Faculty on campus are concerned and apprehensive, said Garrett, a professor in the government department.
The issue isn’t taken lightly at UTB because of the separation from TSC that ended in mass layoffs at every level, Garrett said.
“They’re concerned about what happened with the TSC split and that the same thing will happen again,” he said.
About 40 professors are part of the TFA affiliate in Brownsville, Garrett said. That includes professors from both UTB and TSC. Currently, a group of TSC professors who refer to themselves as the “framers” are beginning to put together their own Constitution to separate from the UTB organization.
Karen Fuss-Sommer, who was laid off by UTB and later hired by TSC, said it’s important for faculty members to protect their rights as professors.

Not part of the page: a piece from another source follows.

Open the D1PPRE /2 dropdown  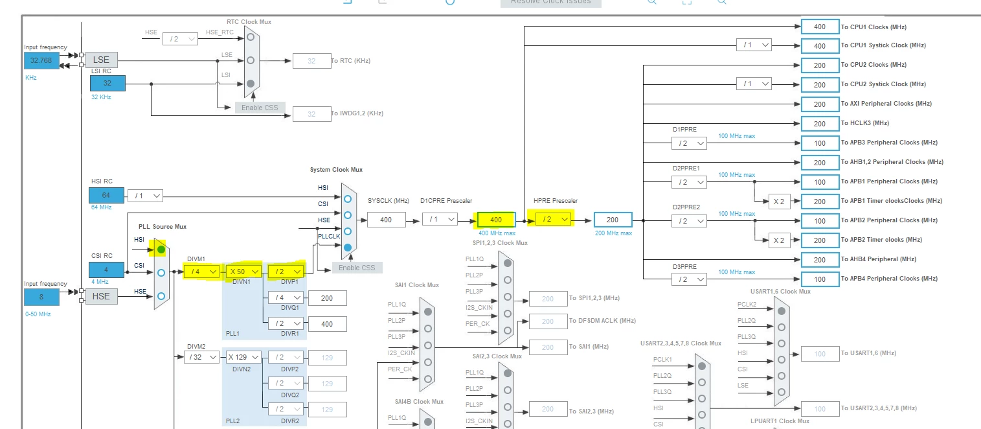tap(689, 143)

Fuss-Sommer held administrative and faculty positions with UTB and said she had to return to the basics and start teaching again in order to remind herself that she enjoyed her job after two years of turmoil.

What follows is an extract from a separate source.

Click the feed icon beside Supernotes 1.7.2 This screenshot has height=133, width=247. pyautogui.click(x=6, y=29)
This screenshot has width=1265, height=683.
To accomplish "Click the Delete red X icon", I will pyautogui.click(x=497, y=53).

Fuss-Sommer, who was present at the meeting with UTB professors and TFA, advised UTB professors to protect themselves from what could happen in the future.
TFA has filed a lawsuit on behalf of Fuss-Sommer for alleging age discrimination in her termination from the institutional partnership.
Because of the way the reduction-in-force process was set up at then UTB-TSC, Fuss-Sommer, who is a nursing professor, said it was inevitable for cracks to form between long-time friends who have worked side by side.
Those who lost jobs were chosen by a committee of fellow faculty members within their departments, she said.
“They did it because they had to,” Fuss-Sommer said.
It may prove even more difficult for professors from UTB and UTPA to work together because the two campuses are spread so far apart, she said.
TFA Executive Director Mary Aldridge Dean told professors that — when the system announces the new president of UTRGV — faculty members need to organize and push back. The presidential candidates are down to four after Georgia Regents University President Dr. Ricardo Azziz dropped out of the running, the Monitor reported Friday. The UT System has said they will make an announcement before April 24 when there will be a symposium to discuss the future of UTRGV.
“The key for folks at UTB is that they can’t have an us-versus-them mentality,” Fuss-Sommer said.
The local TFA chapter will hold a meeting for faculty interested in joining on at 1 p.m. April 25 at Kaeros Restaurant in Brownsville.